*Assignment*
Please copy out every line in the entries that includes the word "tick".
-- Opening Marker --
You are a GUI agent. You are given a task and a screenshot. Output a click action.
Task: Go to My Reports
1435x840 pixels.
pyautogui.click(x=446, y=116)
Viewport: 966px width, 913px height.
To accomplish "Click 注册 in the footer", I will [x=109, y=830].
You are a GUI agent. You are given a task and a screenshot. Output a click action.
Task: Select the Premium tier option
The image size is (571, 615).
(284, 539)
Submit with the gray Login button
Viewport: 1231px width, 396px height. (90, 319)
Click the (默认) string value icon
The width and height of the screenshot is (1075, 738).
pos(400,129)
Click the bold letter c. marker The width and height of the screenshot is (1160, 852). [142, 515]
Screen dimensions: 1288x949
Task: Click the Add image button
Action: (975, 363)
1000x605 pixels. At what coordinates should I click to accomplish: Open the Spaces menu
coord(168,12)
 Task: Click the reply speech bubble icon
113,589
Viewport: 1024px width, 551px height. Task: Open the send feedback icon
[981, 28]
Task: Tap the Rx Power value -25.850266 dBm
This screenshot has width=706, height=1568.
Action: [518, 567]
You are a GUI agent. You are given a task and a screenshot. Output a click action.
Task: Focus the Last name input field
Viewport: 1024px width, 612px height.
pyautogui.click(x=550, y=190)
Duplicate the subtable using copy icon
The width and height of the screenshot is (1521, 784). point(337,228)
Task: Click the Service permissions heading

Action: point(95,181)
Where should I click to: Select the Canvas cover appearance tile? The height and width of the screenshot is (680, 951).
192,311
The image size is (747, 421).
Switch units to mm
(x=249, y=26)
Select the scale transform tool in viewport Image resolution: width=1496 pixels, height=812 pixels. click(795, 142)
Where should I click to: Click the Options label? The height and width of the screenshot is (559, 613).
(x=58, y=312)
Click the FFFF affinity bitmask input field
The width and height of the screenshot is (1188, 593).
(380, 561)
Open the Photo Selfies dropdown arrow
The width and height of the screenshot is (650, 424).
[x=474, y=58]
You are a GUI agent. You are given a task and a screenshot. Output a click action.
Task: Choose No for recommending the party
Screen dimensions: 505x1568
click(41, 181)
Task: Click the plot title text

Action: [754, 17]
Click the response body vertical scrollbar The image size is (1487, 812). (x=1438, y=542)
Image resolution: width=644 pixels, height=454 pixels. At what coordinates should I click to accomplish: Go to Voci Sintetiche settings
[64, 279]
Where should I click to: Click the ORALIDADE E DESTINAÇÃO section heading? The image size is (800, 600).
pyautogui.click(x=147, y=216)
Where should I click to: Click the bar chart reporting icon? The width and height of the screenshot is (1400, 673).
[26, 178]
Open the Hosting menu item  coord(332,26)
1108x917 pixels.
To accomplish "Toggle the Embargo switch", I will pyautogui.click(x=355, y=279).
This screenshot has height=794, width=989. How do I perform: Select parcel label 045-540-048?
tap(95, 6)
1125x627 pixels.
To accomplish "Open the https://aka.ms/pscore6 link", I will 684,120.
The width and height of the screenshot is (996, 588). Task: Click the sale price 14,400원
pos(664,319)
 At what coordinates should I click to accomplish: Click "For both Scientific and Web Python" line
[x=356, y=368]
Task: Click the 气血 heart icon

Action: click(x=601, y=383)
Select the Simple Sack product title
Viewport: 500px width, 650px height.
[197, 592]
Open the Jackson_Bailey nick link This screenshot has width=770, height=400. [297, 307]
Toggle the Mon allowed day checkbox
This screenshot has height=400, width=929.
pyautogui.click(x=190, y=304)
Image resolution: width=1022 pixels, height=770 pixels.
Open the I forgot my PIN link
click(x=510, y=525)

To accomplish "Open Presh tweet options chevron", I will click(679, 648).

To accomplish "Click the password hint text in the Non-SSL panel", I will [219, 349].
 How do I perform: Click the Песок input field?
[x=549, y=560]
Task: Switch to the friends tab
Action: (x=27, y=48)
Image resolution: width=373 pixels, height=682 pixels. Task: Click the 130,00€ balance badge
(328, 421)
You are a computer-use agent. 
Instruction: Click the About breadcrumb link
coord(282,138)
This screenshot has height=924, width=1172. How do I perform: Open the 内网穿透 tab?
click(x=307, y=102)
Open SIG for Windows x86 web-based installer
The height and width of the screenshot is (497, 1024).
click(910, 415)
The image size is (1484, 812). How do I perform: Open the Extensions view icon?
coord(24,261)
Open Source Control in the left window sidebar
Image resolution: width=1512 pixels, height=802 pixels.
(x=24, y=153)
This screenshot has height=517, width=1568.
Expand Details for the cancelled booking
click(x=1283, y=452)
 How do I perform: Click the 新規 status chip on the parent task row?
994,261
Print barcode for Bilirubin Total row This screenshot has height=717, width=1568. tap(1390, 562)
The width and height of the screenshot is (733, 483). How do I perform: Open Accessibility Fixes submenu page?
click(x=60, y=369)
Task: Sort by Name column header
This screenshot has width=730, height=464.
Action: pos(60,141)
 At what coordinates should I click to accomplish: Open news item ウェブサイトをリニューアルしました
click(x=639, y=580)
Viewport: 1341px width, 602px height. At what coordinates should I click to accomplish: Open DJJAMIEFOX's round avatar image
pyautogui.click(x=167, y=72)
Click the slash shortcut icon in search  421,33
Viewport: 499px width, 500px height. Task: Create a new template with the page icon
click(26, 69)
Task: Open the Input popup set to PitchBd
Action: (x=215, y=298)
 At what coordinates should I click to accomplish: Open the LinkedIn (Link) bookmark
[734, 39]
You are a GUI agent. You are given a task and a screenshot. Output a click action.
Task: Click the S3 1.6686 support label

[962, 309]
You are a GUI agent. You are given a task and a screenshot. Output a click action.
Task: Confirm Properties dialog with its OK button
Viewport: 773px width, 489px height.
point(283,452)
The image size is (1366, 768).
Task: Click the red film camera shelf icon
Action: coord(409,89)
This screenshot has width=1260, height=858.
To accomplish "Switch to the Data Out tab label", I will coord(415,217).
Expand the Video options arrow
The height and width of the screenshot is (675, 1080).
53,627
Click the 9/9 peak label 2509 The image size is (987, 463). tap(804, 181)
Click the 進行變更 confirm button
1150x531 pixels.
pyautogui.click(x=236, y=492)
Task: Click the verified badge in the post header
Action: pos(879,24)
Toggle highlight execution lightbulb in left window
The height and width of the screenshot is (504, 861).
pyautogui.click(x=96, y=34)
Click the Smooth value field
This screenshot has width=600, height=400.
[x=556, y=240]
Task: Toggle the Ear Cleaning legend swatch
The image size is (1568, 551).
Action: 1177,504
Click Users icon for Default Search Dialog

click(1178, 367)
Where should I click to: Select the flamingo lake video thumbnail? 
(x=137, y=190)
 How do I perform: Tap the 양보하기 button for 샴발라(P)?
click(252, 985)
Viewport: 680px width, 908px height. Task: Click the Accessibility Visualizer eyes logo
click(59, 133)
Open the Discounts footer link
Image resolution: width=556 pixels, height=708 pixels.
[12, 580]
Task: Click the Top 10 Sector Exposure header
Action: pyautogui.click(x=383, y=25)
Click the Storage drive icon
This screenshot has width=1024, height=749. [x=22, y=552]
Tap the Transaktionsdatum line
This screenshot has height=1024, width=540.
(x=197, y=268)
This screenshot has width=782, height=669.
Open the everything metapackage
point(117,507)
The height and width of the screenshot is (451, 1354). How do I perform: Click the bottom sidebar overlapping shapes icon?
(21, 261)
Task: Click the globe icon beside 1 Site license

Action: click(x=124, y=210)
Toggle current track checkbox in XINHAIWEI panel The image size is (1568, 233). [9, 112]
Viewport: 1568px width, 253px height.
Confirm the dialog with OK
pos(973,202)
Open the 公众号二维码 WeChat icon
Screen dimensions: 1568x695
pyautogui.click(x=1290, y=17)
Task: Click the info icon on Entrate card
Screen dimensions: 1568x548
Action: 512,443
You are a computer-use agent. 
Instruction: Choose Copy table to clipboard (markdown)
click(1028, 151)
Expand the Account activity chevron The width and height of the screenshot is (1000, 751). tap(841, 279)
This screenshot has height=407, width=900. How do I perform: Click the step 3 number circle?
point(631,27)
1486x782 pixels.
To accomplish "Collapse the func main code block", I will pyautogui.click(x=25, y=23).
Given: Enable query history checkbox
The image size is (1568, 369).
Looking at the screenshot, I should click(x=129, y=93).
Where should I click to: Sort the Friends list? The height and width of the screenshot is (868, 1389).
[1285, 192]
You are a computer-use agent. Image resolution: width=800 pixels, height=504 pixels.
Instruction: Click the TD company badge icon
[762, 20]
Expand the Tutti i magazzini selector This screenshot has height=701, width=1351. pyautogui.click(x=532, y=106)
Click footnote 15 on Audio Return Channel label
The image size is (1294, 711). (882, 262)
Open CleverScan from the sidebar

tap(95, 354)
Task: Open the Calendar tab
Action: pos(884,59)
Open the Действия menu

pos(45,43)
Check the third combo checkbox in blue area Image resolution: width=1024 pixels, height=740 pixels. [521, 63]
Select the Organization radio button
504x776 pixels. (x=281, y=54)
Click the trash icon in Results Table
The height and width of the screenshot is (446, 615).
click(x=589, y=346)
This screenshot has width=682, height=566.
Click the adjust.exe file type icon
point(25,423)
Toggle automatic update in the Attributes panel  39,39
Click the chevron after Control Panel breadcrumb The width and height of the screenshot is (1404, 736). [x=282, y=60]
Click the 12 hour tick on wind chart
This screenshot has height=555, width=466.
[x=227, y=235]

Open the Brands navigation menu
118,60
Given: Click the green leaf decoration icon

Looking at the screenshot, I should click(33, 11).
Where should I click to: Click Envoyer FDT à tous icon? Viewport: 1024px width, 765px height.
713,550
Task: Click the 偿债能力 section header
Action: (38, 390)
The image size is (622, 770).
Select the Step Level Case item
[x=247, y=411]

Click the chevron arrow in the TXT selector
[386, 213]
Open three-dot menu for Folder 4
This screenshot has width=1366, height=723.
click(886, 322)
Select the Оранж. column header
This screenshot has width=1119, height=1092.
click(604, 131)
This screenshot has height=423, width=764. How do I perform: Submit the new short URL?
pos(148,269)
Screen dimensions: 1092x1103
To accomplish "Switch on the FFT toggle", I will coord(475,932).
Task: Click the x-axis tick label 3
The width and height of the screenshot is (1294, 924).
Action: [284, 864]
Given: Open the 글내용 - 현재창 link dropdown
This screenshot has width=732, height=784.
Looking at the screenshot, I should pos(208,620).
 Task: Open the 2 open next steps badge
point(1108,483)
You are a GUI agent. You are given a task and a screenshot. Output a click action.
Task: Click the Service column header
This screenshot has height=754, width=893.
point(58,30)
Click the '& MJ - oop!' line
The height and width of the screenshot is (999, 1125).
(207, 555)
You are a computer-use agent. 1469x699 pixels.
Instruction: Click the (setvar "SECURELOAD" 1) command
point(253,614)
-- Closing Marker --
*Answer to this problem*
Click the 12 hour tick on wind chart
Task: Click the x-axis tick label 3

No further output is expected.